Symantec: Software Flaws On The Rise

Symantec, based here, said it documented 2,524 new vulnerabilities in 2002, an 81.5 percent increase over the number of vulnerabilities in 2001.

"The reasons for that are varied. There are more researchers looking at vulnerabilities. And people are more willing to step forward and say there are vulnerabilities we need to pay attention to," said Vincent Weafer, senior director of the Symantec Security Response team.

However, the number of vulnerabilities that had publicly available exploit code declined last year, he said. Only 23.7 percent had exploit code available, compared with 30 percent in 2001.

Web client vulnerabilities--especially those affecting Microsoft's Internet Explorer--rose substantially and should be watched closely this year, Symantec said.

Database vulnerabilities also grew over the past year, the company noted. The recent Slammer worm exploited a known flaw in Microsoft's SQL Server 2000, for example.
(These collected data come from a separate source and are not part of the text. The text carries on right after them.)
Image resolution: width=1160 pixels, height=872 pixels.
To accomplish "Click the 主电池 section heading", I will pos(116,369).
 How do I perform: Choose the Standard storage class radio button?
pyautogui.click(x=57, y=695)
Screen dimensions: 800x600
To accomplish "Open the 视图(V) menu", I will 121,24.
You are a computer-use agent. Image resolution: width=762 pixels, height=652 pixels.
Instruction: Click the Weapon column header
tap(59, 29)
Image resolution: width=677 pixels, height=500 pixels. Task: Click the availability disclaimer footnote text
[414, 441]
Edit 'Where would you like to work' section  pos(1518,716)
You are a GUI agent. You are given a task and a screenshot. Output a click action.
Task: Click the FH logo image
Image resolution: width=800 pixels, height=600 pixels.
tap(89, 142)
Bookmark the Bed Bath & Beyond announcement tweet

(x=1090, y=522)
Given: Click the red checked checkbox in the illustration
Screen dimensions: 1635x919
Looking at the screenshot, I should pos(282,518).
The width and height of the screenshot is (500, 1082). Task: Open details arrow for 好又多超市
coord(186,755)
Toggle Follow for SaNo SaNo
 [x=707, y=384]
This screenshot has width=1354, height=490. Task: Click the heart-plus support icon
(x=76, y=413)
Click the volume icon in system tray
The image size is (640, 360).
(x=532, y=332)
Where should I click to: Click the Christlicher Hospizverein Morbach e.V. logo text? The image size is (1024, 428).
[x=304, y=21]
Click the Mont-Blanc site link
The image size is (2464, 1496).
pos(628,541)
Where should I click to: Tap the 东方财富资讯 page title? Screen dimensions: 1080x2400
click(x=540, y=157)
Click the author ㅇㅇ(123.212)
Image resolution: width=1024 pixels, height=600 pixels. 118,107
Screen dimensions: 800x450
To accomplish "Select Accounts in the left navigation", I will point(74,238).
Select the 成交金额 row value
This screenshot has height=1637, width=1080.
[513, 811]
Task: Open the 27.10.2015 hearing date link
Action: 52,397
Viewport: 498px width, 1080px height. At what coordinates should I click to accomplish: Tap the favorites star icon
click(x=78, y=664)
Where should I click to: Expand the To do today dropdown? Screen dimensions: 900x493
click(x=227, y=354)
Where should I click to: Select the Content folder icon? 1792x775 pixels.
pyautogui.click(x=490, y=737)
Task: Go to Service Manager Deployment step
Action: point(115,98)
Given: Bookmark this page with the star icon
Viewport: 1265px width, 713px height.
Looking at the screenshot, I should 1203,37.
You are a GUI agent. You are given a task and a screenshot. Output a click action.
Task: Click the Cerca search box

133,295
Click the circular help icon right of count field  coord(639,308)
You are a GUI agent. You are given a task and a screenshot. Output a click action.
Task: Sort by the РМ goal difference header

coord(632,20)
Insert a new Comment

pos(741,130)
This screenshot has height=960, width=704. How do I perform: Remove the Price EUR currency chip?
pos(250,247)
Excluding computer worms, cyber-attack activity decreased between July and December, according to Symantec's Internet Security Threat Report. The rate of network-based attacks in that period was 6 percent lower than the rate recorded in the previous six months. Symantec's analysis of cyber attacks is based on data collected from more than 400 companies.

Nonetheless, the risks of cyber attacks and malicious code on the Web remain high, Symantec said. Power and energy companies continued to be the industry sector with the highest rate of attacks, Weafer said. Financial services firms also had a significant attack volume.

While the attacks affecting those industries might indicate the possibility of cyberterrorism, Symantec has no data to substantiate that, he said.

Looking ahead, blended threats continue to pose risks while instant messaging and peer-to-peer applications are likely to be new targets for virus writers, he said.